Hydatina senta (Phylum Rotifera, Order Bdelloidea) is a species of rotifers which demonstrate the most complete cell constancy of any species studied before 1912. Studies have revealed 958 somatic cells in female Hydatina. Hydatina somatic cell nuclei have spatial zones and are easily counted and compared to other counts from that of the same species. The cells from gastric glands and the vitellarium of Hydatina were examined, counted, and statistically analyzed. These cells were chosen because of their prominent nuclei which aided in counting. All gastric glands contained six nuclei with no variation from that value, and of 770 vitellaria studied, 767 showed eight nuclei, with two showing ten nuclei and one showing twelve. However, it was concluded that these variants were in a phase of senescence before they returned to their original complete cell count.
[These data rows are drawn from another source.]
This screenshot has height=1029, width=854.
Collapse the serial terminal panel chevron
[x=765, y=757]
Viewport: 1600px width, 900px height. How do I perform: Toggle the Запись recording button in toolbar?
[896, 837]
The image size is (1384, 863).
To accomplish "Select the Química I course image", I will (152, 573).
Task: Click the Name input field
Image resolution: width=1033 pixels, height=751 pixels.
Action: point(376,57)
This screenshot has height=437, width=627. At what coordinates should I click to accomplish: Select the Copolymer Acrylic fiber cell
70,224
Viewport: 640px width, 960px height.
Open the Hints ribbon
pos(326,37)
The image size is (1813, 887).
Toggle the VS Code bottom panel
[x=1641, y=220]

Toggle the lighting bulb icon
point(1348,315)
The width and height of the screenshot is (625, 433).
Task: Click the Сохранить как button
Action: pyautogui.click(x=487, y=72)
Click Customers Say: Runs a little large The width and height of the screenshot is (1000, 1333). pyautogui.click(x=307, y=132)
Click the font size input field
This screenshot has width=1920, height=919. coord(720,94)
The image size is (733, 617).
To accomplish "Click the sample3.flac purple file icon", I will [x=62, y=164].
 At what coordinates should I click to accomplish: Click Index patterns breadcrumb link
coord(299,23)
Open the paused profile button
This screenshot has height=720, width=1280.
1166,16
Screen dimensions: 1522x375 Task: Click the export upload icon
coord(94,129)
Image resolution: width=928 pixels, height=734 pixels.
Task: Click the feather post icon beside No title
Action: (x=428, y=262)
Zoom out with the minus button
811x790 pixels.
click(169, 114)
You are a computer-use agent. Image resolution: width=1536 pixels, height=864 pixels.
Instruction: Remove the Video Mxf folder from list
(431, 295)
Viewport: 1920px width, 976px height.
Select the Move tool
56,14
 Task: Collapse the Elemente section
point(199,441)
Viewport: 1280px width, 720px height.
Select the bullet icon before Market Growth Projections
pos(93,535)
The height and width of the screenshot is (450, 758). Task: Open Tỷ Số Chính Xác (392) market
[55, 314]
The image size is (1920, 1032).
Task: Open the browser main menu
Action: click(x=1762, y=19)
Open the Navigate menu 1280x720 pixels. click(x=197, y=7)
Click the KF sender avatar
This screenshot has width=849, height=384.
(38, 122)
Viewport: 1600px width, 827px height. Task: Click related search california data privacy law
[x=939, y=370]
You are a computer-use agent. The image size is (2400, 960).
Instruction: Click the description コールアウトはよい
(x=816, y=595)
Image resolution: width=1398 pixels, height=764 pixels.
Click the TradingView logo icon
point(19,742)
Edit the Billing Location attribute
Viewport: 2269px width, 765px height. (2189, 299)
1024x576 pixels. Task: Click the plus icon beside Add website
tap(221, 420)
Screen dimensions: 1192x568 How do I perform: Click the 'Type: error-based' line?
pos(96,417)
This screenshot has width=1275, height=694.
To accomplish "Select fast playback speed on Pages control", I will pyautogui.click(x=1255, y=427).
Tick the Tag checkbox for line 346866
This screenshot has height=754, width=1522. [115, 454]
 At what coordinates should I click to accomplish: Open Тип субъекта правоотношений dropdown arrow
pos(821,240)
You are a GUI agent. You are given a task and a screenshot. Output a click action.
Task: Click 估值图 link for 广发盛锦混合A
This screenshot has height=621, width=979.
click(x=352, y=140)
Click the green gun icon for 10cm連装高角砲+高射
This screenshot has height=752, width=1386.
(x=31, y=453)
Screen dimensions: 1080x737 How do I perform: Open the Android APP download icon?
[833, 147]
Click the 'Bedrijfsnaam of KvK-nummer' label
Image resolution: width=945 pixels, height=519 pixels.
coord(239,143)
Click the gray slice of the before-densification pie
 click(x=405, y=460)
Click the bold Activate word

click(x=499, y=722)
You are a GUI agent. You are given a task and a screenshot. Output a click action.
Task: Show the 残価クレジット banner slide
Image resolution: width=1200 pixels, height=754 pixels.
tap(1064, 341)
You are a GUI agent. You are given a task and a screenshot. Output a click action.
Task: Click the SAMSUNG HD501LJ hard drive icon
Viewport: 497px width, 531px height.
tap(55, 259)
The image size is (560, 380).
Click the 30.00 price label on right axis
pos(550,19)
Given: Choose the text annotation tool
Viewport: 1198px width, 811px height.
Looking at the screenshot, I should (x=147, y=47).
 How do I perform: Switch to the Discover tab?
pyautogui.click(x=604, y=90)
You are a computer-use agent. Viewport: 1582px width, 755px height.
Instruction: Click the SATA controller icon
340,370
== Incomplete constancy ==
Most examples of eutelic organisms display no certain proof for absolute cell number and arrangement constancy or inconstancy. In many species, the number of cells differs slightly between some organisms.

== Eutelic response to injury ==
In all organisms displaying cell constancy, nuclei division by mitosis in mature cells is not achieved. Embryonic cells are able to undergo mitosis, however, this function is lost when cells become differentiated. There is no evidence showing that this ability is ever regained, even after injury which normally functions to trigger mitosis and cell regeneration. In 1927, a scientist named Jurczik observed that upon removing the arms of the rotifer Stephanoceros, they were unable to regenerate and grow back. Jurczik attributed this to the failure of the cells to mitotically divide. A study of Hydatina senta and Acanthocephala in 1922 by histologist Harley J. Van Cleave at the University of Illinois revealed physiological and morphological corrections of nucleus-cytoplasm intracellular protein interactions. Some of the nuclei studied showed abnormal and elongate shapes. Van Cleave concluded that the change in shape and form of the nuclei is attributed to morphological readjustments of nuclear surface proteins to make up for changes in physiology leading to a phase of senescence. This nuclear surface change has been proposed to be caused by mechanical division or fragmentation of the vitellaria's original cells by microscopic mechanisms yet to be discovered. This state of senescence is presumed to be a readjustment stage on the organism's way back to its absolute constancy state or before cell death.